Directly sequencing RNA is only possible with nanopore technology; traditional DNA sequencing relies on converting RNA to another type of molecule – cDNA before sequencing can take place. This process can result in loss of information.
NASA Researchers explain the impact of direct RNA analysis onboard the ISS in this blog: https://www.nasa.gov/mission_pages/station/research/news/BEST_DNA_RNA
“Because the MinION detects changes in current, it can directly sequence RNA as well as DNA,” said co-investigator Aaron Burton. “With most other platforms, you first have to convert RNA to DNA, and this additional processing could bias your data, causing you to miss what’s really going on. Direct RNA sequencing results in near real-time gene expression data.”
“With small modifications to our process, you can pretty much do any type of sequencing on the station,” said Sarah Wallace. “Until now, we had to bring samples back to the ground to see these changes. We know gene expression changes, but freezing a sample and bringing it back to the ground could result in alterations not caused by the spaceflight environment. If we could look at it while on the station, it might look very different. There is so much to be gained from that real-time snapshot of gene expression.”
This RNA space mission follows the success of teams back on earth using direct RNA sequencing across a number of applications, some of which are summarised in this white paper.
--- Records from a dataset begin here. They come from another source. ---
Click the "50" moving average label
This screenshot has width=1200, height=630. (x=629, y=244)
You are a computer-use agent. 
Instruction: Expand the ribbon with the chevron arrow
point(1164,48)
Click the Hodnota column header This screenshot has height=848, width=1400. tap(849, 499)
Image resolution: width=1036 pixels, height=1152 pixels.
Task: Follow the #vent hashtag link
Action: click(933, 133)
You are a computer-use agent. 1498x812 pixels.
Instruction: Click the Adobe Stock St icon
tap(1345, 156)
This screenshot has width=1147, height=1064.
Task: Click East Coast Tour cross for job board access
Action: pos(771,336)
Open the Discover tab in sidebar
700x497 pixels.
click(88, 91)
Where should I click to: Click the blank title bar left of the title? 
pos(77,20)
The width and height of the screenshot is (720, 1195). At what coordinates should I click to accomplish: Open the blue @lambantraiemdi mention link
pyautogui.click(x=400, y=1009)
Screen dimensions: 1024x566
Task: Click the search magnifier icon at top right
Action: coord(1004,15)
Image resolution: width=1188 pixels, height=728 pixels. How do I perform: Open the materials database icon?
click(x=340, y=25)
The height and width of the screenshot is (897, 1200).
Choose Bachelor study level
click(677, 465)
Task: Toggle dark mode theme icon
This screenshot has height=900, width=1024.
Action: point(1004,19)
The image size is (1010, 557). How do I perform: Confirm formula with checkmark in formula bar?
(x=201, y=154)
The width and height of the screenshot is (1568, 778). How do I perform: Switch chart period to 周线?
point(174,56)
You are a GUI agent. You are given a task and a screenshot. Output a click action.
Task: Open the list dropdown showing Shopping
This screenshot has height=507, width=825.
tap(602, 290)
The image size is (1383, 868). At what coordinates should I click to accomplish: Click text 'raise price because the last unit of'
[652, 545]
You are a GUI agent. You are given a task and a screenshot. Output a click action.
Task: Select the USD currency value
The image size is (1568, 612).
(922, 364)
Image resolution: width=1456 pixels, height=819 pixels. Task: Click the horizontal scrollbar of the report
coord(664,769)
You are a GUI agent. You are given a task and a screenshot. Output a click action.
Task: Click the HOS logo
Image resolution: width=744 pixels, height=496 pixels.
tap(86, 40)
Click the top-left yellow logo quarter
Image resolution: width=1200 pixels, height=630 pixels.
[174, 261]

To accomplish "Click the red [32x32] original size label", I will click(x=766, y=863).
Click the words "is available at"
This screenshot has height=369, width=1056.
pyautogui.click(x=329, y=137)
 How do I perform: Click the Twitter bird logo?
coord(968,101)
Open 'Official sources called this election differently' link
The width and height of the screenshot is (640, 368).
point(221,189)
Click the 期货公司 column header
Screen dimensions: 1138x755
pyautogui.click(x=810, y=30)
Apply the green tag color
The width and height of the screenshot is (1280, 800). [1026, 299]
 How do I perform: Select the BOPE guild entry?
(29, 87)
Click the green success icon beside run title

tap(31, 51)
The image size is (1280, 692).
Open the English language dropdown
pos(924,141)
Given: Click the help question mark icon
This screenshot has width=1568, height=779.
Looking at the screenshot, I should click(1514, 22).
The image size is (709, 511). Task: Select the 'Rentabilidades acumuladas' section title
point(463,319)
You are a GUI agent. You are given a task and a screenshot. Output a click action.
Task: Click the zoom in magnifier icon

One team from UCSC, who also collaborated with NASA for these direct RNA experiments, has produced an entire human transcriptome using direct RNA sequencing. They commented: “RNA sequencing is one of the most direct and unambiguous ways to measure the state of living cells. Native RNA sequencing of the type performed by Astronaut Arnold on the ISS is particularly exciting because it preserves information about nucleotide modifications that occur after transcription. We think that RNA sequencing will be invaluable for monitoring the health of astronauts on long missions — to Mars for example.”